El propio jugador había revelado a su familia que creía que su demencia era el resultado de cabecear un balón durante sus 15 años de carrera como jugador, y le dijo a su hija, la presentadora de Sky Sports News, Hayley McQueen, que “probablemente no ayudó”.
Sentado hoy en el tribunal forense de North Yorkshire, el forense principal Jonathan Heath dijo que McQueen, que también jugó para el Leeds United, desarrolló encefalopatía cerebral traumática (CTE), una enfermedad cerebral degenerativa causada a menudo por impactos repetidos en la cabeza, durante su carrera futbolística.
“Gordon McQueen murió de neumonía resultante de una combinación de demencia microvascular y encefalopatía cerebral traumática”, dijo.
“Es probable que el impacto repetitivo en la cabeza al cabecear el balón mientras jugaba fútbol haya contribuido a su CTE”.
McQueen, un alto defensa central conocido por su dominio aéreo durante su carrera como jugador, fue diagnosticado con demencia vascular en 2021 y murió dos años después, a los 70 años.
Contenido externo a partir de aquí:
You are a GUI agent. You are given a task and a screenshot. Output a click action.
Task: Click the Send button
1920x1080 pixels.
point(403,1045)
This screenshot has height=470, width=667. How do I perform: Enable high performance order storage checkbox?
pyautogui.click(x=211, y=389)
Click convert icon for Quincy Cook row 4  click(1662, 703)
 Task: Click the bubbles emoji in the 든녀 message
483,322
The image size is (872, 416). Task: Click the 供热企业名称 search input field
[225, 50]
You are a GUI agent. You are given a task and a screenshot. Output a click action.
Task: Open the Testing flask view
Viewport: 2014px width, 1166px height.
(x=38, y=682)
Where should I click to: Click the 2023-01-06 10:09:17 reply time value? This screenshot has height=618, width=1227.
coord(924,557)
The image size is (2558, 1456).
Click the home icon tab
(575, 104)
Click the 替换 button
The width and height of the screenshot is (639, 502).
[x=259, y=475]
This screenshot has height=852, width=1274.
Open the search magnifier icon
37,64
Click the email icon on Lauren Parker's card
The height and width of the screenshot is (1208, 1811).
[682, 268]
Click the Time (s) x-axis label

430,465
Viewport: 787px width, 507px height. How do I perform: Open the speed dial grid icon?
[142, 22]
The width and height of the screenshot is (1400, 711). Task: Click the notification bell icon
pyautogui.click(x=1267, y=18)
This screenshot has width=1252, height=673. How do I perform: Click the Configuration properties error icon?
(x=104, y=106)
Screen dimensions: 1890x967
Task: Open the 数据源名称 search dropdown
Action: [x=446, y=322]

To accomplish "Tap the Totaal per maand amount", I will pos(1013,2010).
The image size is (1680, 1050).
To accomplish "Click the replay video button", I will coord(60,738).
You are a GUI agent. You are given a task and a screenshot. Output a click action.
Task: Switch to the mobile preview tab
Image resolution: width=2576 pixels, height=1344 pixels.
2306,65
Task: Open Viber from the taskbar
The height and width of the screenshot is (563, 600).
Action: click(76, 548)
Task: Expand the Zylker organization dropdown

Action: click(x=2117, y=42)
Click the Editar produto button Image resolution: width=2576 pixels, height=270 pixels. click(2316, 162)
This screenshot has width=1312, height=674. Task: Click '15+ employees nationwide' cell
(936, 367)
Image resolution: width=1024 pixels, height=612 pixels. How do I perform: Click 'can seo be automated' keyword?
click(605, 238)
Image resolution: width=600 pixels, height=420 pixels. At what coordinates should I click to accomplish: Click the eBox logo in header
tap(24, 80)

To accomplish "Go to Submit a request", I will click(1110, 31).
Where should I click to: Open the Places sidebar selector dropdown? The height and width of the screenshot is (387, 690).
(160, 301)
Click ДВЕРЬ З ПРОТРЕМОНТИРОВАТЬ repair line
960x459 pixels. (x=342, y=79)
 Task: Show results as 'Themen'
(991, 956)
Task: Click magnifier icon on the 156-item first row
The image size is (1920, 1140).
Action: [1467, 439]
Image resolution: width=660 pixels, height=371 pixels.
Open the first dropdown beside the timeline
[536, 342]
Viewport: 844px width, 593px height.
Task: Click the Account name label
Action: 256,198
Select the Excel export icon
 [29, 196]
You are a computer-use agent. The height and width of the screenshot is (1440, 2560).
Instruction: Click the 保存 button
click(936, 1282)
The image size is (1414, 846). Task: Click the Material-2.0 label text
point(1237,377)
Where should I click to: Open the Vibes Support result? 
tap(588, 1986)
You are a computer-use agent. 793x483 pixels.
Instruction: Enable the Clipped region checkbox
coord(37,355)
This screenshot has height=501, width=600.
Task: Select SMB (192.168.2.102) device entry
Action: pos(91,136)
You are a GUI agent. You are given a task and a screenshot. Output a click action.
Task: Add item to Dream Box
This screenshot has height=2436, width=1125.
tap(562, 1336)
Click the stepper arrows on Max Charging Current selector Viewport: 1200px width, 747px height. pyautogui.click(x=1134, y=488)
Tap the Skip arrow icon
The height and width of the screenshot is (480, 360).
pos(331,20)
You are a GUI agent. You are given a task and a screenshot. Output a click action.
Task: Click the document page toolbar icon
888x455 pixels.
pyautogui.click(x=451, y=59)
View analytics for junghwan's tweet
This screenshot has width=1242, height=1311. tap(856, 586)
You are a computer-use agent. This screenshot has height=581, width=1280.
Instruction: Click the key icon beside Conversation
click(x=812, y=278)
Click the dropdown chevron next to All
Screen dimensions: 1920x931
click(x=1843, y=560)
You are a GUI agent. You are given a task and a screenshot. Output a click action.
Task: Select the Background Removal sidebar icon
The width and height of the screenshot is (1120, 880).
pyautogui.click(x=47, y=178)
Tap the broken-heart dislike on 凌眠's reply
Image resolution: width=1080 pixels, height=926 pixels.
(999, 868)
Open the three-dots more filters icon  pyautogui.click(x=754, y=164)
Su familia dijo que comenzaron a notar cambios en su personalidad después de cumplir 60 años, cuando McQueen, que siempre había sido muy sociable y extrovertido, se volvió más retraído.
En una declaración leída durante su investigación a principios de este mes, el ex capitán del Manchester United e Inglaterra, Bryan Robson, dijo que McQueen había cabeceado el balón entre 10 y 15 veces durante los partidos, pero que esto “fue superado con creces en los entrenamientos”.
Añadió que el defensa estuvo “siempre al frente de los cabezazos”.
McQueen jugó 30 veces con Escocia y, tras retirarse, pasó varios años en el cuerpo técnico del Middlesbrough, instalándose en la zona, antes de convertirse en un experto en televisión.